Problem:
The answer should hold only the lines from the one containing "Task: Click the dark" through the one containing "Maximize the Setup window" in the entries below, copied exactly, without pictures.

Collected data
== Segment start ==

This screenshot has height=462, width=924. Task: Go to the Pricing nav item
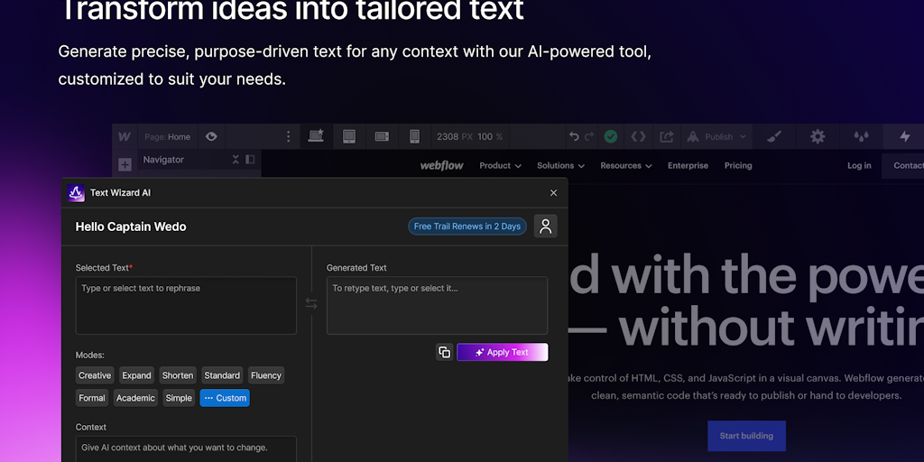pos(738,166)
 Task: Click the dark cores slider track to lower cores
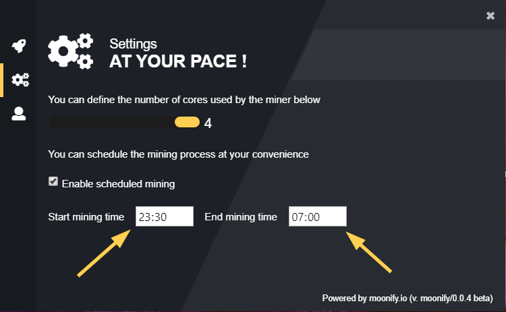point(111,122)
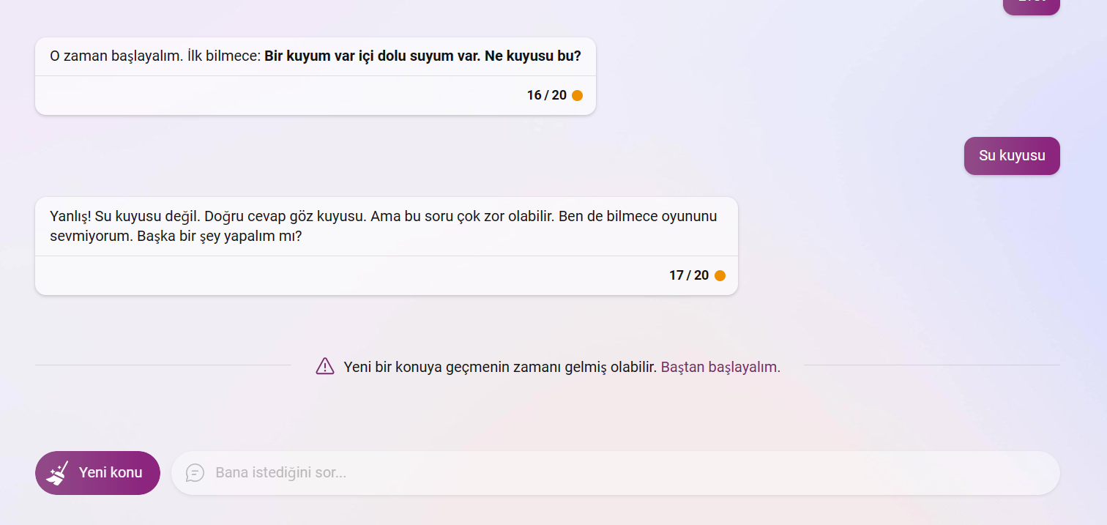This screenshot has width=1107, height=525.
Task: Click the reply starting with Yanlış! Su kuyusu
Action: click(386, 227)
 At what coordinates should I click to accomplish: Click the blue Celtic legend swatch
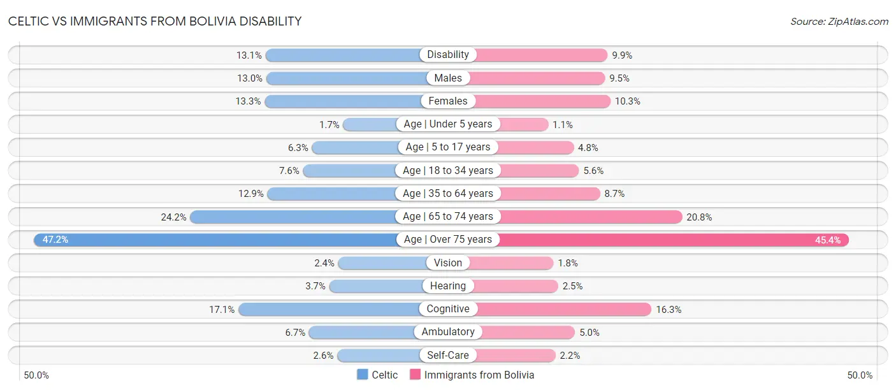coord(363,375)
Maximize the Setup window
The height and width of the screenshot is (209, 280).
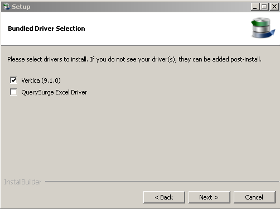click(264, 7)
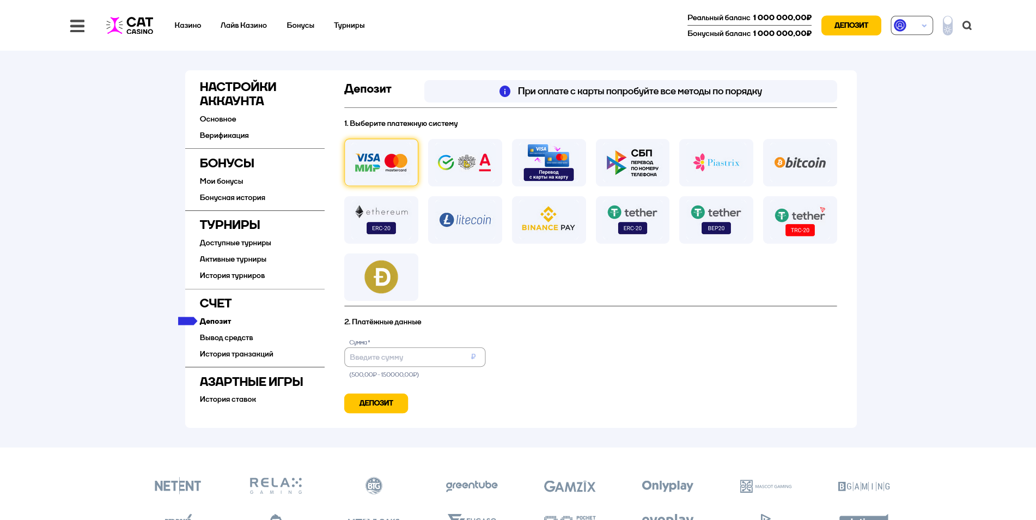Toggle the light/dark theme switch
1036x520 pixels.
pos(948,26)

== Segment end ==
== Segment start ==

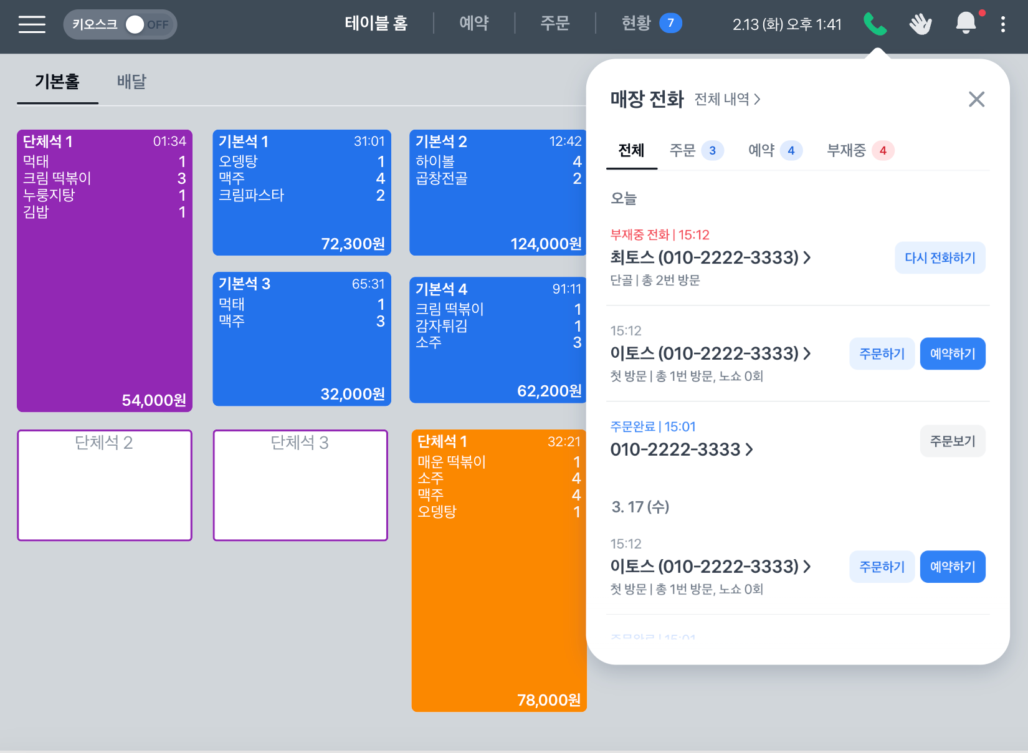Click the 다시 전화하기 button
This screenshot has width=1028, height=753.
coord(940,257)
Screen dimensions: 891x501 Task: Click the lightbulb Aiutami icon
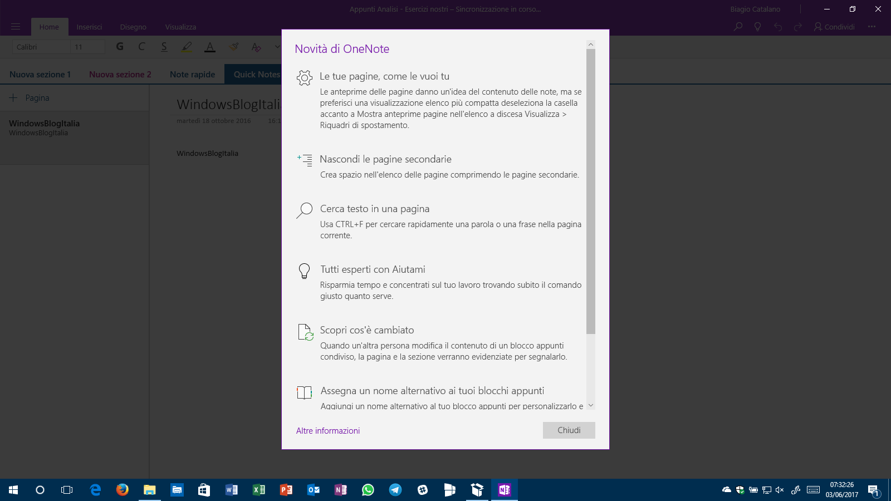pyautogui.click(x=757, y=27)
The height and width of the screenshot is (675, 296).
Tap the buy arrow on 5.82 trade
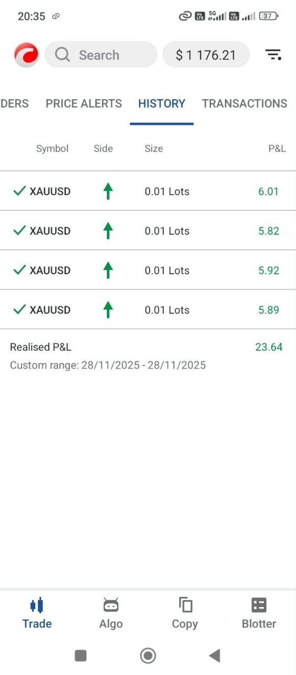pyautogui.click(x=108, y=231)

== Segment end ==

Expected answer:
 Task: Click the dark cores slider track to lower cores
point(111,122)
This screenshot has width=1107, height=525.
Task: Click the reply starting with Yanlış! Su kuyusu
Action: click(386, 227)
 At what coordinates should I click to accomplish: Click the blue Celtic legend swatch
coord(363,375)
Maximize the Setup window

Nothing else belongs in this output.